By Judy Jensen, THC Senior Graphic Designer

Historic preservation and the arts came together most unexpectedly at the recent KinCity Reading Series at The Twig Book Shop in San Antonio’s historic Pearl Brewery complex. The spring reading featured seven poets and a short memorial for San Antonio poet H. Palmer Hall. One of the poets, Janice Rebecca Campbell, read a poem about Fort Griffin State Historic Site. She and her husband had enjoyed a visit to the site and learned a lot from the site’s friendly staff. She found the Official State of Texas Longhorn Herd and its single-star brand particularly intriguing. Janice encouraged people to visit Fort Griffin and other Texas forts, too.

Fort Griffin, 1867–1881

The wind blows hard at flag level
38 stars snap, halyard hardware clangs
over the Texas prairie.

A 21st century visitor to
old Fort Griffin cups an ear to the past,
hears a bugler sounding reveille at dawn
the crackle of fires in the bakery’s ovens
murmur of men
wet slap of laundry on washboards
nails being pounded into cottonwood too green
to keep out the cold…

From the parade ground come shouts of
Atten-HUT! For’d MARCH! as troops form and
reform in precise ranks so this fort will be ready
for whatever rides up over the rise…

…But it was the future that rode up over the rise
and silenced Fort Griffin.
All that remains of the fort
and its mission at the edge of a frontier
is a lone chimney
stone walls, roofless, open to the sky
a dry cistern, empty powder magazine
and the bakery, long cooled, now quiet.

The wind blows hard at flag level
38 stars snap, halyard hardware clangs
over the Texas prairie.
And on the old parade ground,
only butterflies gather
all disorderly.

I was caught off guard by this melding of my personal and professional lives. As THC’s graphic designer, I have designed many print pieces featuring Fort Griffin, so it was a pleasant surprise to hear Janice’s poem and be so familiar with the imagery she evokes.
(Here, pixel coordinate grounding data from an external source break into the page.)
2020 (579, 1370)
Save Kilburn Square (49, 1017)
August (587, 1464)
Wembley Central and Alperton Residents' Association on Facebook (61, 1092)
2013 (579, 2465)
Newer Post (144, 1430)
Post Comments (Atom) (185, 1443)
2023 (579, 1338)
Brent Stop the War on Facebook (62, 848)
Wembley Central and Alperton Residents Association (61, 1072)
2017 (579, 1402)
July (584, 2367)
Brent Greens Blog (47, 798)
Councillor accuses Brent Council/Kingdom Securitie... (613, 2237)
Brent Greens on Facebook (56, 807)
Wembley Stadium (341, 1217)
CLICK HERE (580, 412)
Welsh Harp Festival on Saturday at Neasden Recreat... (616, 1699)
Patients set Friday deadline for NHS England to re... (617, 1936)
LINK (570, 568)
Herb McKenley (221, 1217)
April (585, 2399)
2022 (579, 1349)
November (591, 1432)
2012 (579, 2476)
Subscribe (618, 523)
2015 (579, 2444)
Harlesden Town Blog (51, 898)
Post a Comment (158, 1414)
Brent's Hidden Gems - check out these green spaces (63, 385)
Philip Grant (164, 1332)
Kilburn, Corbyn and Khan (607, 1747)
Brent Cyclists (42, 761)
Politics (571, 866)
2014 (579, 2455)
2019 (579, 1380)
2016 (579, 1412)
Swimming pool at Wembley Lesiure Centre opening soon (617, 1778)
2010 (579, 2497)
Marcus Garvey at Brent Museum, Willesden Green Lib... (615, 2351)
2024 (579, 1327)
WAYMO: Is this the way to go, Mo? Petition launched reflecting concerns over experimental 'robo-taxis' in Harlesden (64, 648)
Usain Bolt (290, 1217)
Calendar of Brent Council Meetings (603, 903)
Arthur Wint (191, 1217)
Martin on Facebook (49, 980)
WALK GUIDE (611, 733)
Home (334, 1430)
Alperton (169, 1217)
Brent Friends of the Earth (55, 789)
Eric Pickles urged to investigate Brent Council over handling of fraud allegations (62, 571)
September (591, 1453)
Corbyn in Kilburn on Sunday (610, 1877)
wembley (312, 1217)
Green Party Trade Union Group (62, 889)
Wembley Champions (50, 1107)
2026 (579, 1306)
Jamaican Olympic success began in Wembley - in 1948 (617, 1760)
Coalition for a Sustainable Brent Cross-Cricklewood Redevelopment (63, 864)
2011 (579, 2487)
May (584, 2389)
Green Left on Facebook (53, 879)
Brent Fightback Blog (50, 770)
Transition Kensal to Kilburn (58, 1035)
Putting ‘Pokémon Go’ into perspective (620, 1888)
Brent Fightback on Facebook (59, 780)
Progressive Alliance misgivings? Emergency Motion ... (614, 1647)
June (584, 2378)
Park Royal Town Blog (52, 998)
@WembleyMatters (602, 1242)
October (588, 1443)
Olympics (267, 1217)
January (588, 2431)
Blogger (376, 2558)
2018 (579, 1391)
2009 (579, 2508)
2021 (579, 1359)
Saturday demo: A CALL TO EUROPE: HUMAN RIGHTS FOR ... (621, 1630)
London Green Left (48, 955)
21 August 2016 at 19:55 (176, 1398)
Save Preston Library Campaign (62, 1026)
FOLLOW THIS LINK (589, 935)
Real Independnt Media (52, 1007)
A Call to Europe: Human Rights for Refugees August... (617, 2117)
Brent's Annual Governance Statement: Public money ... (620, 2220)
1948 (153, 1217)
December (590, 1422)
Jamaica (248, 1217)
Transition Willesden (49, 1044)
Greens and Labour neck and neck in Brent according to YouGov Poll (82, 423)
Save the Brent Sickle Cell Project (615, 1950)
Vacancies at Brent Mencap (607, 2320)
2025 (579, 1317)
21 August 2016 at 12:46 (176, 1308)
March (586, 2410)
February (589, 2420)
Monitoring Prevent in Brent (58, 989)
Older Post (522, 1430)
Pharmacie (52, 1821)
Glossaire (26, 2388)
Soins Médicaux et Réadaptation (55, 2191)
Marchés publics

Award-winning University of Texas at San Antonio professor Mariana Aitches and I co-founded KinCity Reading Series to build a stronger community among the poets living along the I-35 corridor between Cedar Park and San Antonio. Each reading, which alternates between Austin and San Antonio, is self-curated as the eight poets who read in Austin one season will invite the next eight poets who will read in San Antonio the next.

The series has been a standing-room-only success for a variety of reasons. The poetry is as eclectic as the poets themselves, who range from self-taught writers, students at highly-regarded creative writing programs (Texas State University or The Michener Center for Writers at The University of Texas at Austin), published poets, editors at small literary presses, teachers, professors, and retirees. Mariana and I have created a warm, supportive atmosphere, bolstered with her homemade cookies baked from her grandmother’s Latvian recipies and custom, hand-set commemorative postcards, letterpress-printed on a 1908 Golding Jobber #6 under the imprint Float Press—which works with poets to design and letterpress print poetry postcards, chapbooks, and broadsides, with 50 percent of proceeds benefitting the nonprofit of the poet’s choice. Currently on our press are thank-you postcards for those who contribute to the Martin-Davis Benefit Account—KinCity Reading Series poet C.J. Martin lost two family members in the Granbury tornado; a third was hospitalized, and this fund helps the family cover medical and burial expenses.

If you enjoyed Janice’s Fort Griffin poem, see more of her work in her book pink merrymaking allowed in the midst of green geometry.

Fort Griffin State Historic Site is located 15 miles north of Albany on U.S. Hwy. 283, in the Texas Forts Trail Region.